Published 2016-01-26 by Little, Brown and Company

Book

Published 2016-01-26 by Little, Brown and Company

Comments

Just when you think Clark, who has written some of the best books on the writer's craft, has covered everything related to the subject, he digs deep into literature and excavates a gold mine of artistic strategies for great writing....With lively, colorful writing and inspired practical advice, this guide earns a spot along with Clark's Writing Tools as essential reading for writers. Recommended for book lovers as well.

This book sits on the (well-oiled) hinge between close reading and manual. Roy Peter Clark, who knows a thing or two about the writer's trade, digs into passages of successful writing from King Lear to the Goon Squad in order to unearth such writerly tools as foreshadowing, wordplay, shock value, repetition, rhetorical tropes, soliloquy and many more.

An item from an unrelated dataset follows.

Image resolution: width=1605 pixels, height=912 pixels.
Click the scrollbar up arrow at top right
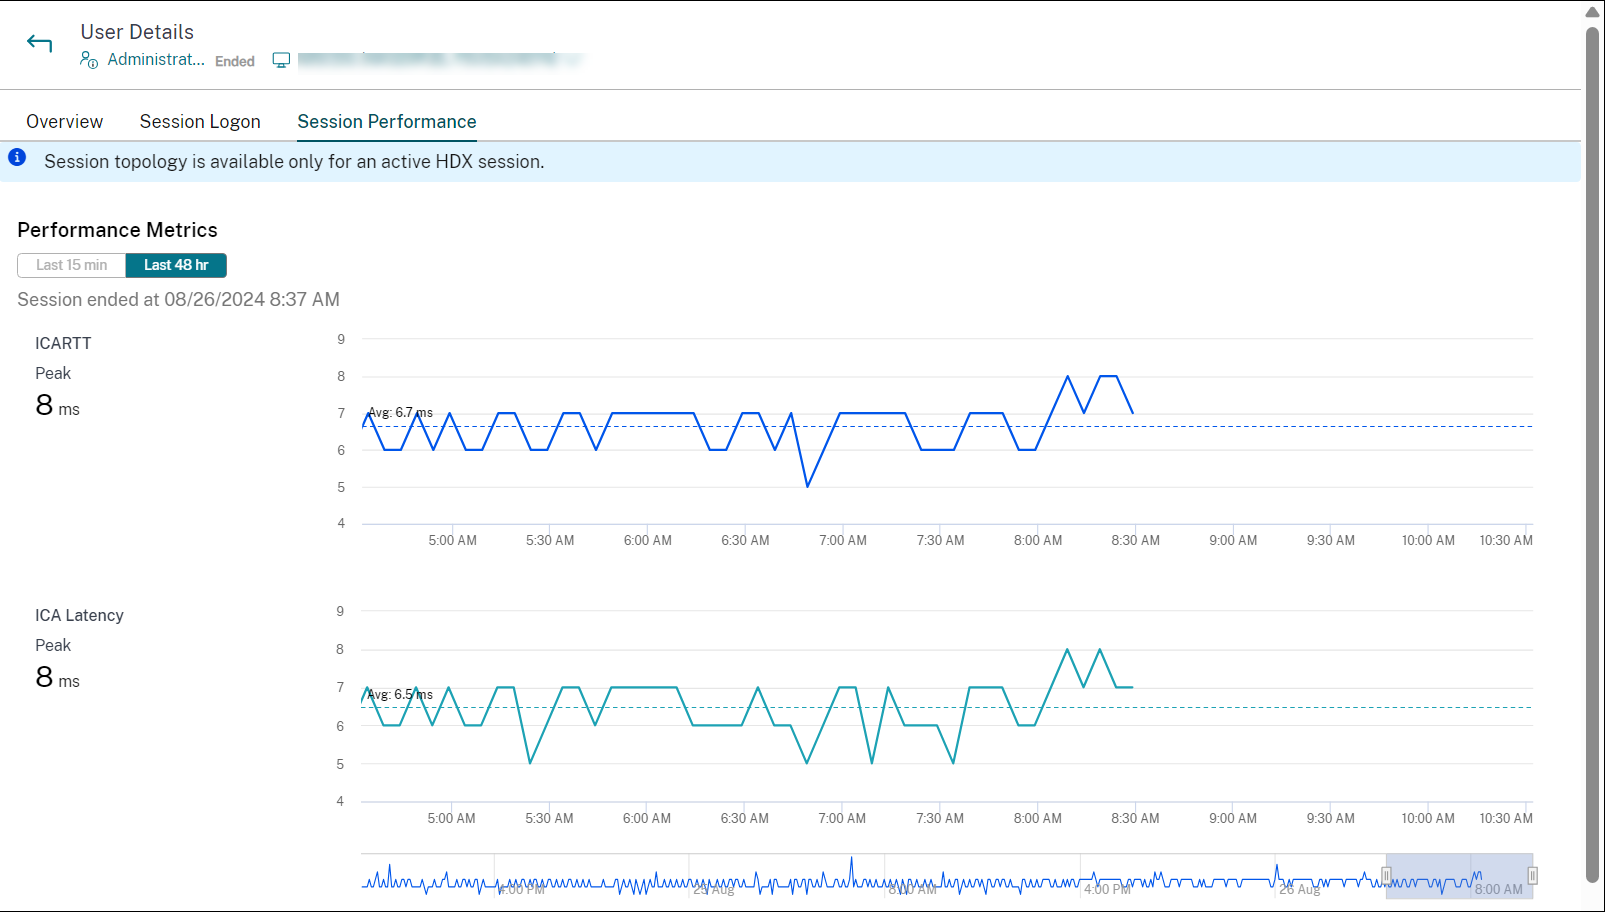(x=1592, y=12)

It's a delightful read and an illuminating method for beginner or pro.

Any honest writer will tell you this: It's not tricks that make you better at crafting prose. It's reading. Lots of reading. Close reading. X-ray reading. Roy Peter Clark decodes brilliant passages so that we can not so much emulate them, but make our own magic.

This enjoyable book is perfect for students, writers, and anyone who wants to learn more about great literature.

This is an infectiously enthusiastic guide to becoming an active reader, an homage to the wealth of meaning in great literature, and a striking demonstration of how that meaning can be transmitted from author to reader across centuries and oceans.